**What this exercise asks:**
#1 In the tutorial on Formula and Table Output steps, what port number is set for the warehouse_db connection?
#2 Please reproduce word for word the lines of the records between the line holding "Select the shoes of the standing worker" and the line holding "coord(309,350)", inclusive.

**Provided passage:**

----

1. Double-click to configure the Formula step:

<table><thead><tr><th width="210">New field</th><th width="274">Formula</th><th>Value type</th><th>Length</th><th>Precision</th><th>Replace</th></tr></thead><tbody><tr><td><code>register_time_seconds</code></td><td><code>[register_time_epoch] / 1000</code></td><td>Integer</td><td>-1</td><td>-1</td><td><em>(blank)</em></td></tr></tbody></table>

{% hint style="info" %}
**Why Formula instead of Calculator?** The Calculator step requires both operands to be existing stream fields — you cannot enter a literal constant like `1000` as Field B. The Formula step supports inline constants in expressions.

**What this does**: The datagen produces `registertime` as epoch milliseconds (e.g., `1493899960000`). MySQL's `TIMESTAMP` column expects epoch seconds, so we divide by 1000 to get `1493899960`.

**Alternative using Calculator**: Add an **Add constants** step before Calculator with a field `divisor` = `1000` (Integer). Then use Calculator with operation `A / B` where A = `register_time_epoch` and B = `divisor`.
{% endhint %}
{% endtab %}

{% tab title="5. Table ouput" %}
{% hint style="info" %}

#### **Table Output**

The Table Output step loads data into a database table. Table Output is equivalent to the SQL INSERT operator.

If you only need to update rows, use the Update step.

To perform both INSERT and UPDATE, use Insert/Update.

This step provides configuration options for a target table and performance-related options such as Commit size and Use batch update for inserts.
{% endhint %}

**Create Database Connection in Spoon**

1. Open Spoon (PDI)
2. Go to **View** panel (left side) → right-click **Database connections** → **New**
3. Configure:

| Setting         | Value             |
| --------------- | ----------------- |
| Connection Name | `warehouse_db`    |
| Connection Type | MySQL             |
| Access          | Native (JDBC)     |
| Host Name       | `localhost`       |
| Database Name   | `kafka_warehouse` |
| Port Number     | `3306`            |
| User Name       | `kafka_user`      |
| Password        | `kafka_password`  |

4. Click the **Options** tab and add these parameters:

| Parameter                  | Value   |
| -------------------------- | ------- |
| `useServerPrepStmts`       | `false` |
| `rewriteBatchedStatements` | `true`  |
| `cachePrepStmts`           | `true`  |
| `prepStmtCacheSize`        | `250`   |
| `useCompression`           | `true`  |

5. Click **Test** — should show "Connection successful"

----

**Excerpted data:**
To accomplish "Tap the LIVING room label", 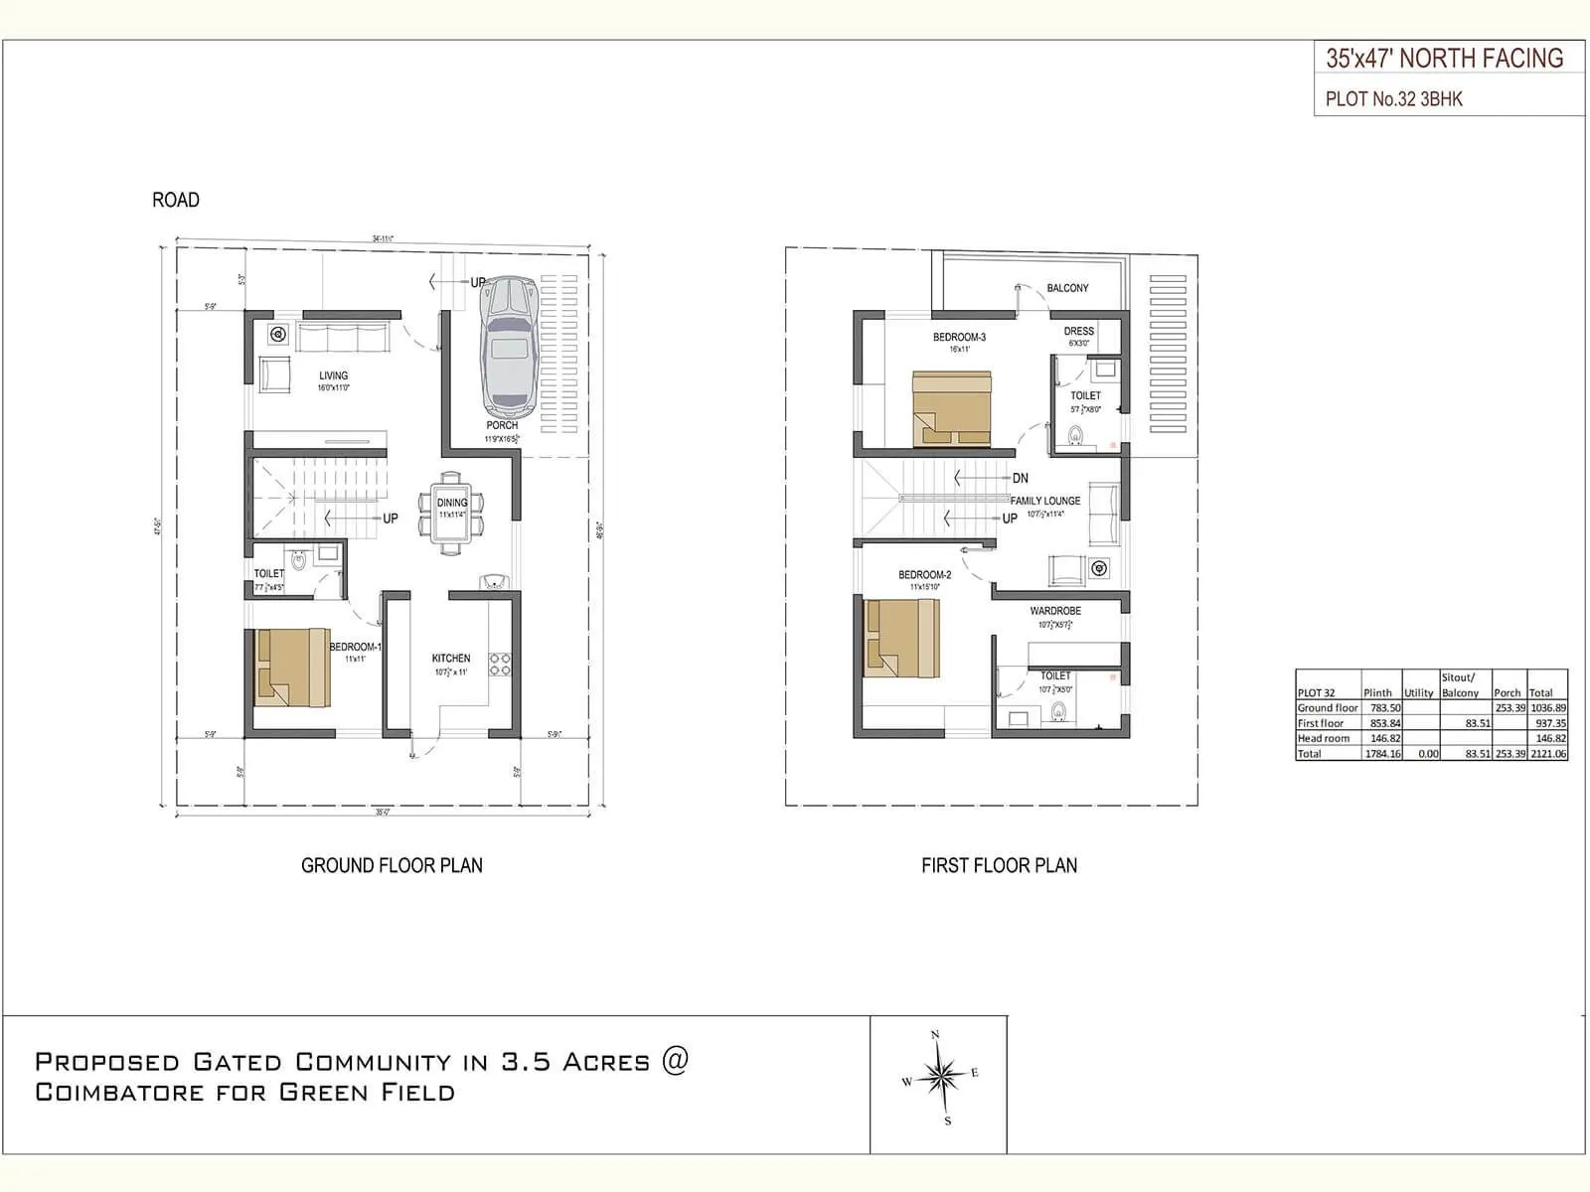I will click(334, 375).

----

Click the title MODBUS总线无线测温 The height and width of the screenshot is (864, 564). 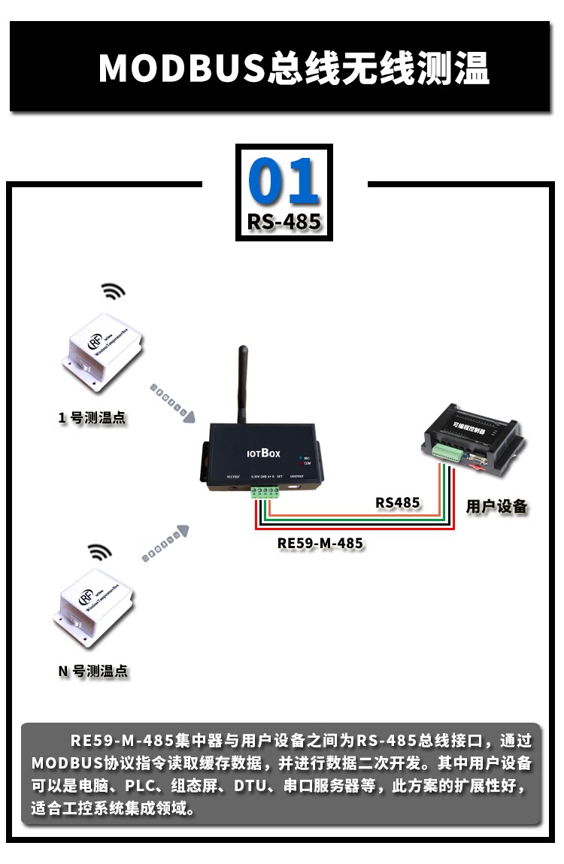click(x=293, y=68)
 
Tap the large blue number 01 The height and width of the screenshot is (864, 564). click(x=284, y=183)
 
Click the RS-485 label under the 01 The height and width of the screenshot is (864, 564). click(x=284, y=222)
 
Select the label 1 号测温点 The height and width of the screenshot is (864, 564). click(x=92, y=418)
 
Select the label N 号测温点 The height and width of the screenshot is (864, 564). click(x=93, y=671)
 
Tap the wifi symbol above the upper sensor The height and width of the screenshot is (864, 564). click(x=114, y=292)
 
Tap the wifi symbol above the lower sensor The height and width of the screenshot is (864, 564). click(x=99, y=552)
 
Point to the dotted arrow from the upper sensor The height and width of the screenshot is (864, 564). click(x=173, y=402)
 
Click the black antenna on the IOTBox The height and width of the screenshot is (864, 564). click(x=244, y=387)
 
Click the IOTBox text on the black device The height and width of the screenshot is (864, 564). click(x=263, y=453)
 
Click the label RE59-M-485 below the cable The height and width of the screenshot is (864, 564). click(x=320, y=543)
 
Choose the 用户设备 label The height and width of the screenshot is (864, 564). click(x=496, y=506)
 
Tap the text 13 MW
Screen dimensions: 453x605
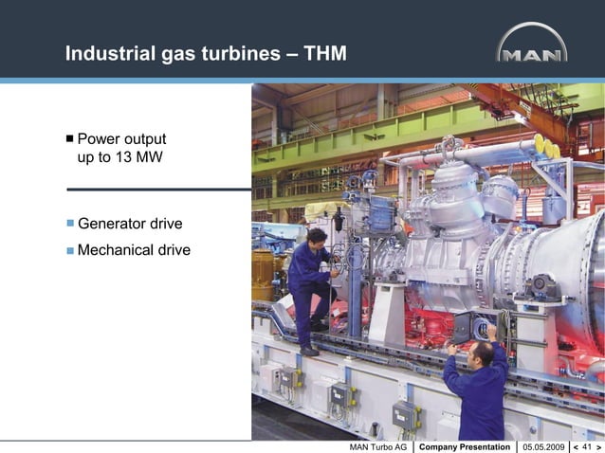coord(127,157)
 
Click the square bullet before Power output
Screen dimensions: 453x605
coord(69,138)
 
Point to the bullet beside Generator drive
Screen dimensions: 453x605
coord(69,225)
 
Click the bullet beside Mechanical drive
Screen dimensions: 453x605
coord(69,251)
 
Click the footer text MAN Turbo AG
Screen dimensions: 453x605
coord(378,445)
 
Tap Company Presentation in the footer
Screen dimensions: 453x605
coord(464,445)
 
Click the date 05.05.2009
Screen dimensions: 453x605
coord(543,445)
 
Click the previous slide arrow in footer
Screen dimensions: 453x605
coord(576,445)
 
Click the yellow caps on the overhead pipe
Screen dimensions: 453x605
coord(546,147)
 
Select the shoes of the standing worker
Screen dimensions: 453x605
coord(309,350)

----

**The results:**
#1 3306

#2
Select the shoes of the standing worker
Screen dimensions: 453x605
coord(309,350)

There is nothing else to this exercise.